*** Opening Supplied passage ***

Ant Colony Optimization (ACO) is one of the most well-known SI techniques. It is solves problems that can be mapped to finding paths in graphs with weighted edges by mimicking the path-finding behavior of ants. Examples for such problems are Traveling Salesman Problems (TSPs) and a variety of other Vehicle Routing Problems (VRPs).

The problem solving is done by repetitively constructing paths (candidate solutions) by letting simulated ants walk through the graph. An ant starts its journey at a given node and probabilistically decides which node to visit next. This decision is influenced by two factors:

  1. the cost of going to the nodes, i.e., the weights of the edge from the current location to them, and
  2. the amount of simulated pheromone on the edges to the node.

The ant iteratively chooses where to go until it the path is completed. Several ants do this in one turn. The simulated pheromones are usually maintained as floating point numbers in a matrix. Usually the ants producing the best-rated paths will update the pheromone matrix by increasing the pheromones along the edges they have travelled. This, in turn, increases the probability that subsequent ants make similar decisions. At the same time, existing pheromones are reduced by evaporation. Then the process is repeated and new ants walk through the graph.

*** Closing Supplied passage ***
*** Opening The data ***

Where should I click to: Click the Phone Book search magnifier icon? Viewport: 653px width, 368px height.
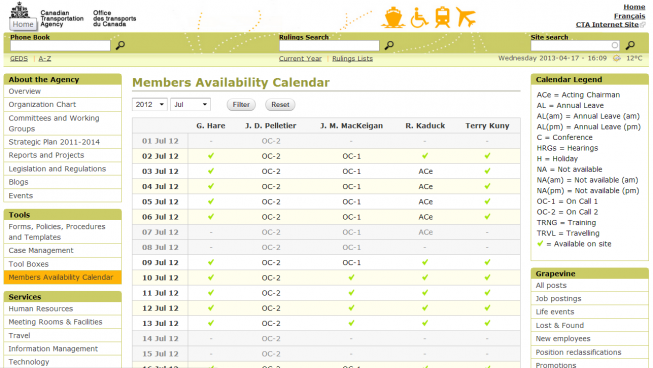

*** Closing The data ***

Task brief:
Carry the passage on Ant Colony Optimization forward from its final sentence, in the same style.

Written response:
My Criticism

Two processes from nature have been successfully emulated as algorithms. These algorithms turned out to be quite useful in solving hard optimization problems. Although this itself is good, I believe that over the years, four problematic issues have arisen from this situation.

1. Incompatible Terminology and Redundancy

Each “inspired” optimization method has its own terminology. This makes it more complicated to discuss these methods without learning a lot of different vocabularies. Moreover, different vocabularies often use different words for the same thing, i.e., there are quite a lot of synonyms. A candidate solution in an EA called phenotype (or sometimes individual). A point in the search space is called genotype in EAs, in ACO it is called ant or path, in Particle Swarm Optimization (PSO) it is called particle. Depending on the algorithm usage, ants and particles may also represent candidate solutions (which is the normal case).

It seems to me that sometimes, the origins of optimization methods are valued over their algorithmic structures. Then, instead of the abstract computer science perspective, it is the inspirational source that dictates the terminology.

This can cause confusion and inconsistencies. For example, I personally have the opinion that ACO basically is a special Estimation of Distribution Algorithm (EDA). An EDA is an optimization method that tries to build and update a probabilistic model of what good solutions look like. In each iteration, it will sample this model to generate new candidate solutions. The best generated candidate solutions will then be used to update the model.

I think that a pheromone matrix as used in ACO could be considered as such a model. The process of letting the ants find new paths guided by the pheromone matrix (the model) then is nothing else than model sampling. Pheromone evaporation and update then are the model update. This similarity, to the best of my knowledge, is not widely recognized or discussed — and I believe that this is because of the “language barrier”.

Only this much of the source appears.